Describe the reasoning that was used in WCAP-18598 to describe the CIM as a simple FPGA-based component that would enable it to satisfy the testing acceptance criteria in the NRC staffs review guidance in NUREG-0800, BTP 7-19, Revision 8. Specifically, BTP 7-19 states: Thorough testing can help to identify latent design defects in DI&C systems, provided the design is simple enough to allow such testing. Describe how it can be concluded that the CIM system can be considered a simple design, or simple enough such that thorough testing to identify latent defects can be effectively performed. To support the conclusion that the CIM is a simple FPGA-based component, please provide a basis
Official Use Only - Proprietary Information Official Use Only - Proprietary Information 17 of 17 that would justify the use of ((
)) and not additional diverse design measures to achieve internal diversity.
- 31) A potential CCF of the CIM or CIM system would affect signals from the PPS and the DPS to the ECCS, NSSSS, RCIC, or standby liquid control (SLC) field components, and would affect field component status signals from reaching displays used by operators.
a) For each plant event that requires actuation of the NSSSS, ECCS, RCIC or SLC functions, describe the actions that would need to be taken, automatically or manually (i.e., by plant operators), to perform system level or component level actuations of NSSSS valves, and ECCS, RCIC and SLC pumps and valves, in the event the CIM or CIM system experiences a CCF. In the description, as a minimum:
For each plant event that requires actuation of the NSSSS, ECCS, RCIC or SLC functions, describe the actions that would be available to be taken from within the control room, if a CCF of the CIM or CIM system were to occur, and which actions could be performed, but possibly not from within the control room.

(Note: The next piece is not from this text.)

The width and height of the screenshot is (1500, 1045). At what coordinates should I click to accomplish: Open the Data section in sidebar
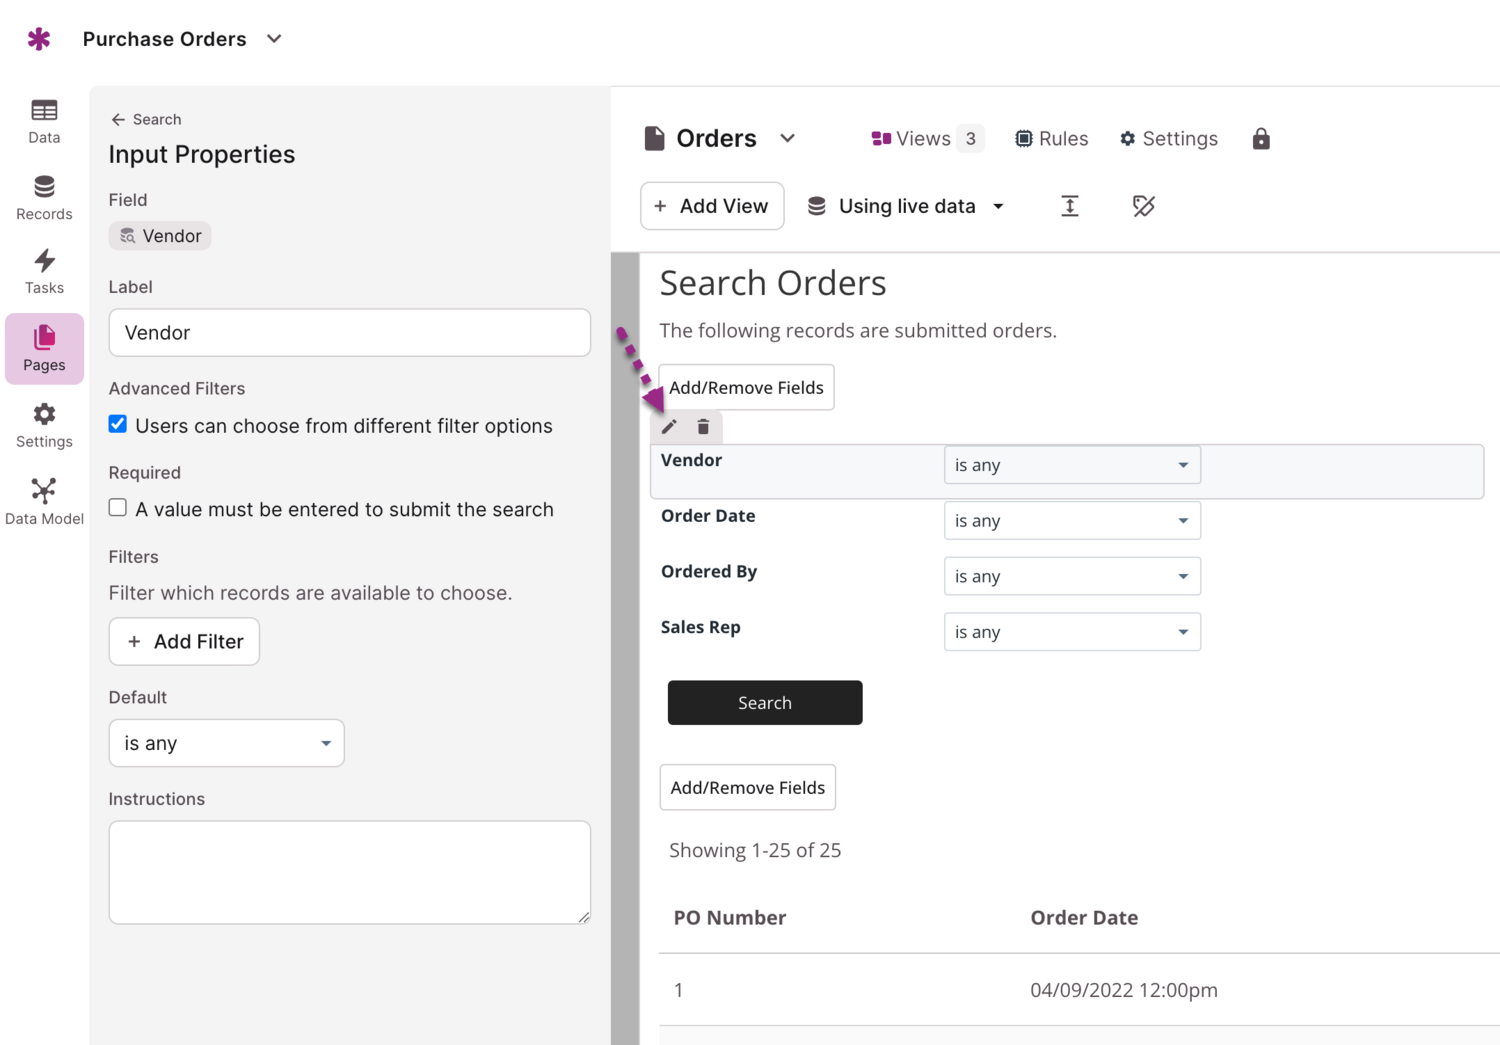(x=44, y=121)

Identify whether these actions would be timely enough to support the accomplishment of plant emergency operations within the plant safety analysis limits for each design basis transient and accident event. For example, for a large break loss of coolant accident event occurring within the primary coolant system within the containment.
Describe the indications and displays that would still be available to the plant operators to take required safety actions and to verify the actual achievement of the required safety actions by observing the status of the SSCs needed to accomplish the required safety functions.
b) Describe the indications and displays available, in the event the CIM or CIM system experiences a CCF, to enable the operators to identify that a CCF of the CIMs has occurred.